3. Grassroots Energy Fueled Small-Dollar Donation Records for Democratic Candidates

Grassroots supporters powered the rise of Democratic Senate challengers. Capping off a cycle of eye-popping fundraising, Democratic candidates outraised vulnerable Republicans in 14 GOP-held seats in the third quarter while smashing records thanks to unprecedented backing from small-dollar grassroots donors. In the final pre-general FEC reports covering the first two weeks of October, Democrats in the 14 most competitive races raised more than double what their Republican opponents brought in combined.

4. Republicans Were Forced to Rely on Billionaire Mega-Donors Riding to the Rescue

As Republicans hit the panic button over Democrats’ record-breaking Q3 hauls, GOP mega-donors “stepped up their 11th-hour fundraising efforts” to try to rescue endangered incumbents. A handful of billionaires wrote multi-million dollar checks to Mitch McConnell’s super PAC, Senate Leadership Fund, to fund a surge of late ads in red states. In September and the first two weeks of October, SLF raised a staggering $142.4 million, with their last-minute funding coming “almost entirely from big donors, or from unknown sources.”

5. “Health Care, Health Care, Health Care”

Republican senators knew they would have to answer for their decade-long crusade against the ACA this cycle, but they still have no plan to actually keep the health care law’s pre-existing conditions protections intact if the federal lawsuit to dismantle them succeeds – a lawsuit that all GOP senators enabled or openly supported.
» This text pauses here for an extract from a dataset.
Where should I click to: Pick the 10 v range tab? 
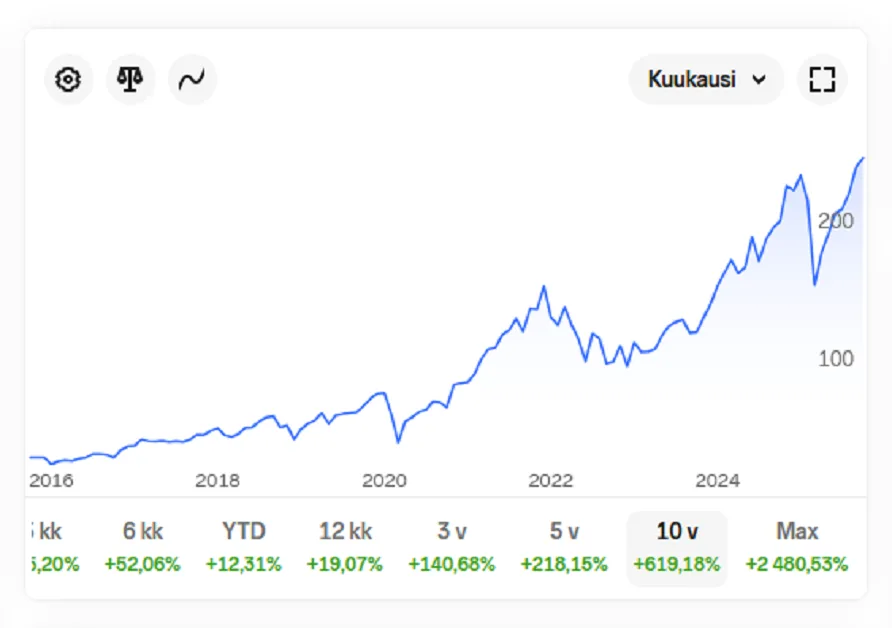(x=676, y=547)
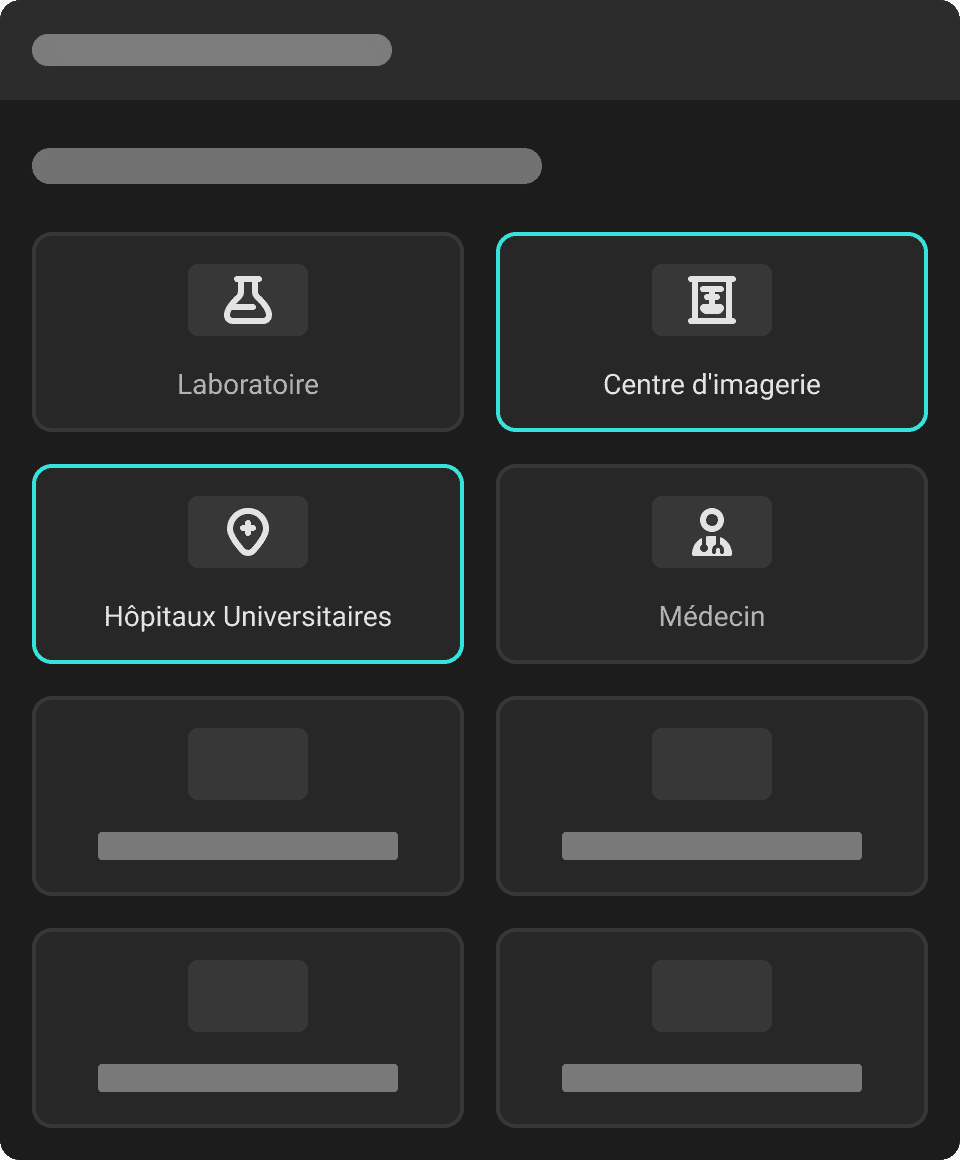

  • Kaiser Health News: Opposition to Obamacare Becomes Political Liability for GOP Incumbents [8/28/20]
  • NBC News: Republican senators in tough races obscure their position on pre-existing conditions [9/15/20]
  • HuffPost: GOP Hoping Empty Health Care Rhetoric Can Save Their Senate Majority [10/14/20]
  • Los Angeles Times: Repeal Obamacare? Once GOP dogma, it’s now the party’s albatross [10/15/20]

Democrats, meanwhile, remained laser focused on the biggest issue this election in their pitch to voters and their paid advertising: protecting and expanding access to affordable health care.
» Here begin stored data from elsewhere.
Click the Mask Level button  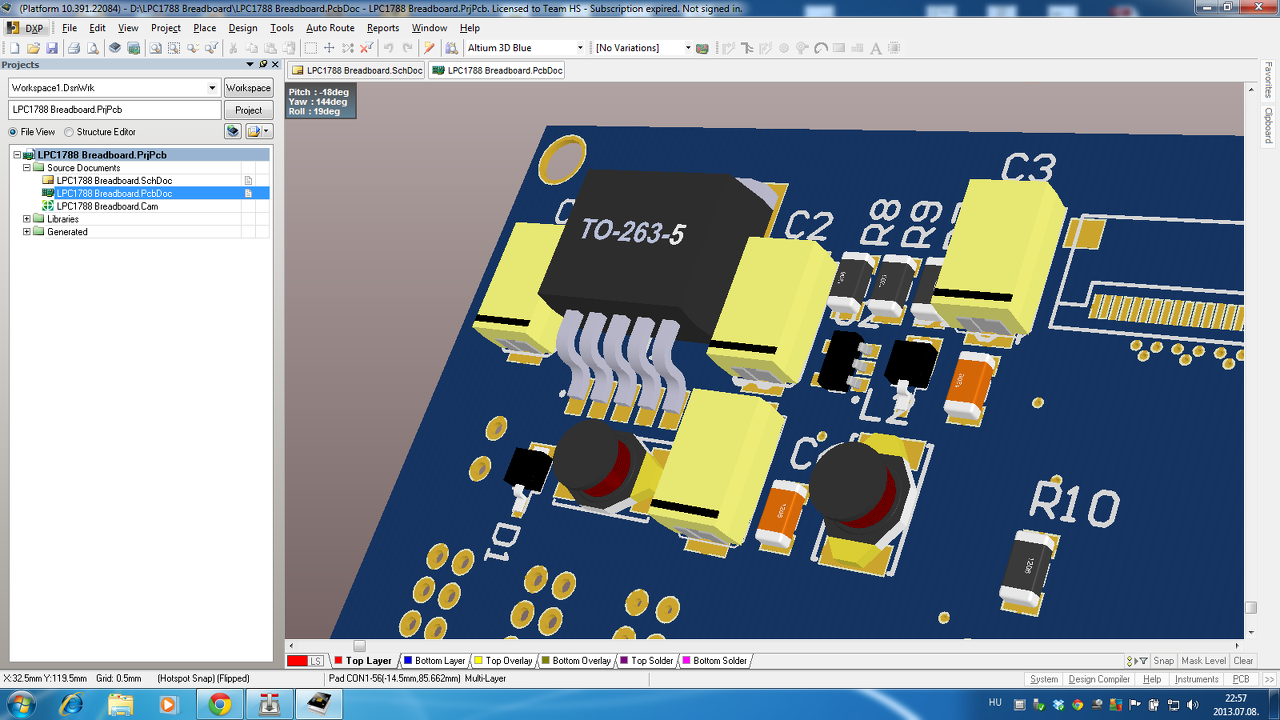tap(1203, 661)
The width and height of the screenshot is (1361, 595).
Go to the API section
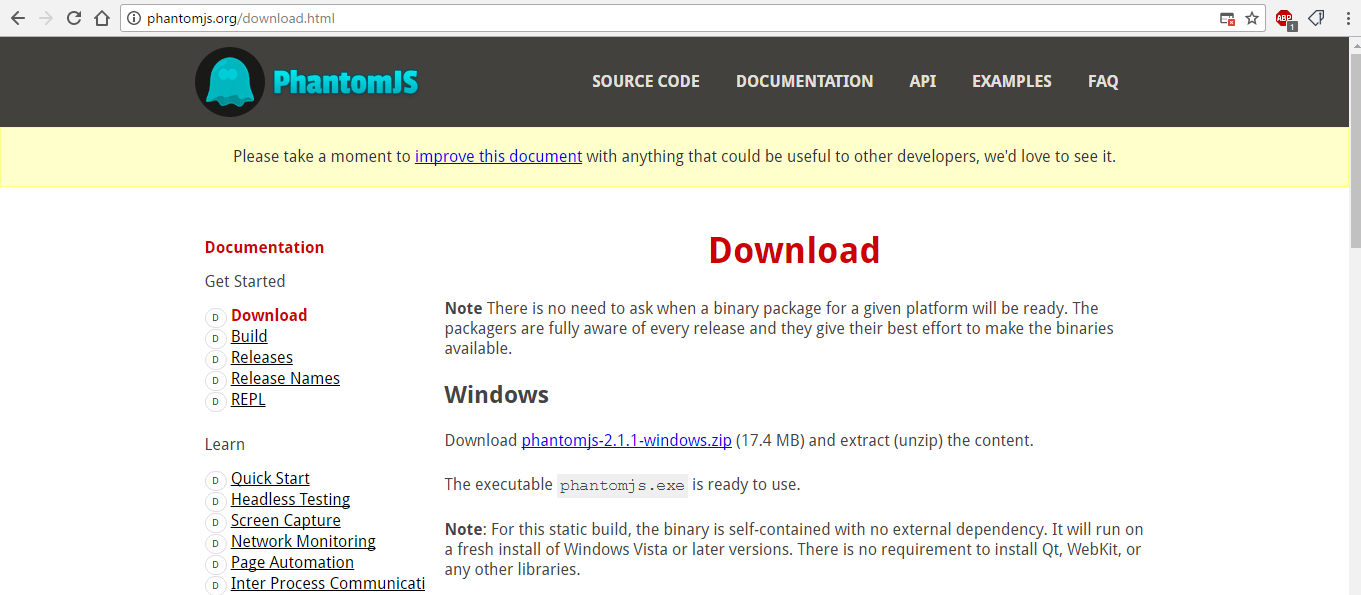coord(922,81)
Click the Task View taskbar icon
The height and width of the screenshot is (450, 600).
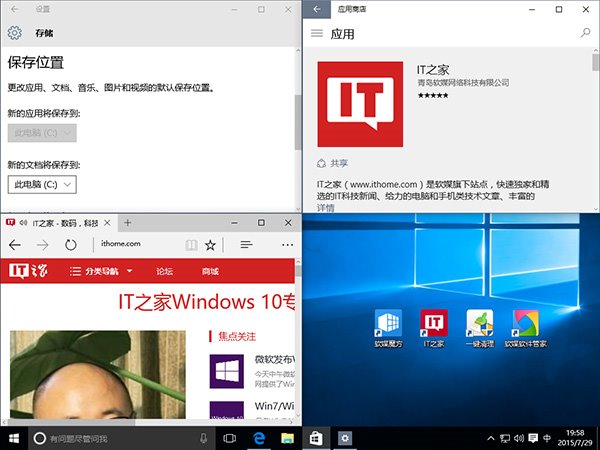coord(229,439)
  • Boston Globe: On Senate campaign trail, it’s health care, health care, health care [10/30/20]
  • New York Times: “Democrats have largely been on the offensive. In Senate races over the past 30 days, Democratic candidates and outside groups have spent $10.3 million on television ads on health care, while Republican candidates and groups have spent $2.4 million.” [9/8/20]
  • CNN: “The top issue for both parties is still health care. In general election advertising through the end of September, Senate Democrats and their allies referenced health care in over 67% of TV advertisement spots, and they have continued to do so in nearly 58% of spots since October 1. It was referenced to a lesser extent by Republicans, popping up in about 47% of their ads through September and about 40% of their ads since October.” [10/20/20]
  • Wall Street Journal: “Democrats are running on the theme that helped them flip the House in 2018—health care. In the 14 most competitive Senate races, more than twice as many broadcast-television spots mention health care than any other topic, according to ad tracker Kantar/CMAG.” [11/2/20]

Bottom Line: Democrats expanded the map, took advantage of a weak class of GOP incumbents, built a candidate fundraising advantage fueled by small-dollar donors while Republicans relied on a Super PAC bailout, and relentlessly focused on health care as their central message. All of these trends shaped the final weeks of the fight for Senate control — and put Democrats in a strong position to retake the majority.